Conservationists warn African forest elephants close to extinction

01/01/0001

Africa's forest elephants could be extinct within a decade because of rampant poaching, according to a conservation advocacy group.
A report released by the Wildlife Conservation Society says 62 percent of the species' population has disappeared in the last ten years.
The forest elephant is viewed as a separate species from the better-known savannah elephant.
It is slightly smaller, and has longer tusks of harder ivory.
According to the report - the largest ever conducted on the species - a third of the land where the forest elephants were able to live a decade ago has become too dangerous for them.
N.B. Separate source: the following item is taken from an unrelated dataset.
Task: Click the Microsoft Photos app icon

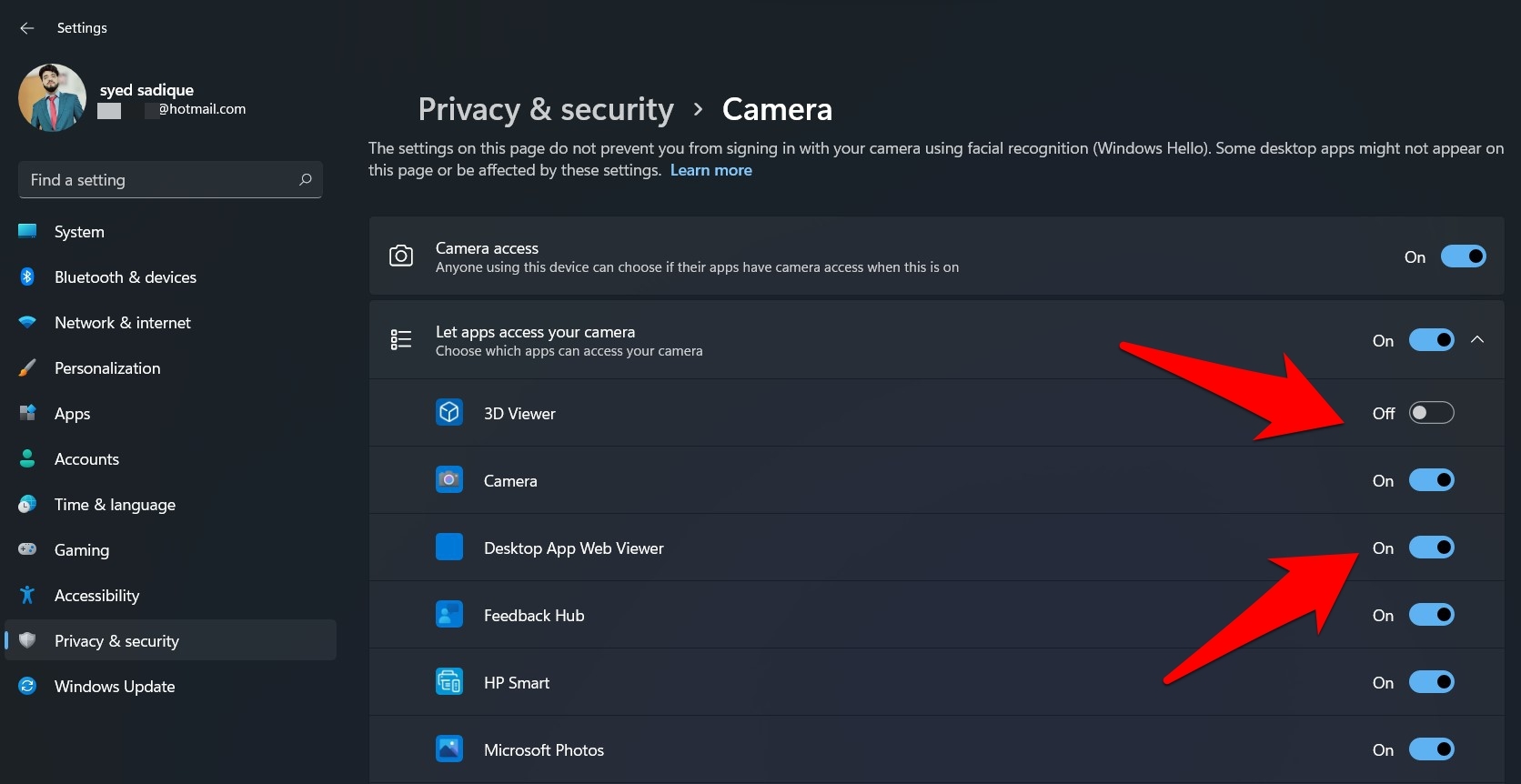Action: click(x=449, y=749)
The reason is depressingly familiar.
"The cause of this massive decline is poaching... partly for bushmeat, but primarily for ivory, driven by increasing demand from the markets of the Far East," Dr Elizabeth Bennett of the Wildlife Conservation Society told reporters in Bangkok, where the report was launched.
Over the last few years, as Asian economies have grown and demand for ivory has risen, the slaughter of elephants has reached its worst level in more than two decades.
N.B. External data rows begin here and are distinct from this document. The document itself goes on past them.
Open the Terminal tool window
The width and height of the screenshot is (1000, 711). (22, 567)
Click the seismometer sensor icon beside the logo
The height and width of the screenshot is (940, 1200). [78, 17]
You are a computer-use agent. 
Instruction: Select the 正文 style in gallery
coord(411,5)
Last year alone, some 32-thousand elephants were killed in Africa, according to the Born Free Foundation, which says black-market ivory sells for around 1,300 US dollars per pound.
Much of it ends up as tourist trinkets and carvings.
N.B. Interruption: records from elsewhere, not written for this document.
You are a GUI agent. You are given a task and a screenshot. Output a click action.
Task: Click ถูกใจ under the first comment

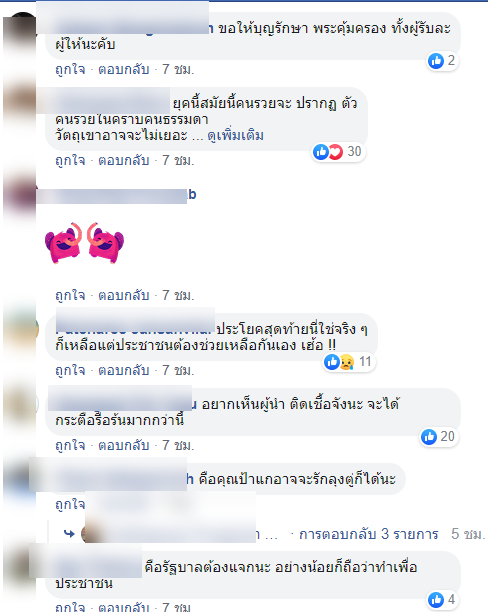pyautogui.click(x=70, y=69)
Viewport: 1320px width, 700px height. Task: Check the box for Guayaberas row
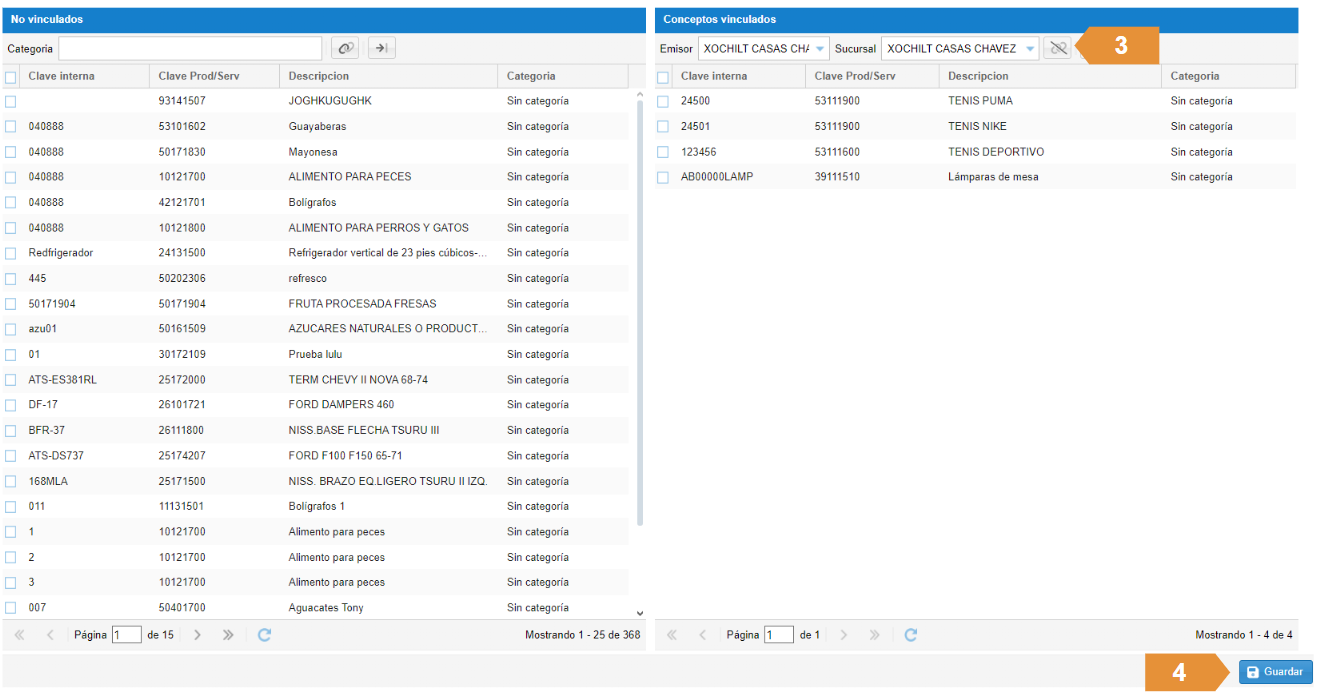[x=11, y=127]
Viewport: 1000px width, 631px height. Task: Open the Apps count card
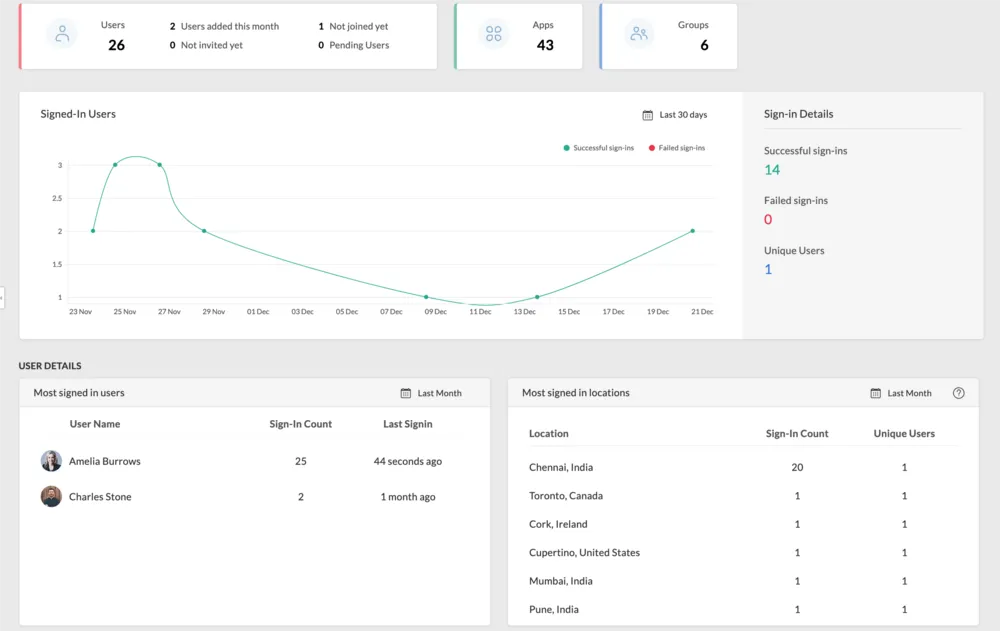518,36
CITES banned the international ivory trade in 1989, but the move did not address domestic markets.
"They are losing their ecological importance in a lot more areas and that's a cause of real concern because that affects a lot of other species as well," Dr Bennett said.
The report comes as the important CITES meeting is under way in Bangkok, and it will be seen as further reason to push for more concerted action against the factors aiding the poachers: weak law enforcement, poor governance and corruption.
CITES meeting brings together 178 countries under a UN framework that looks to ensure that commercial trade in wildlife does not threaten species' survival.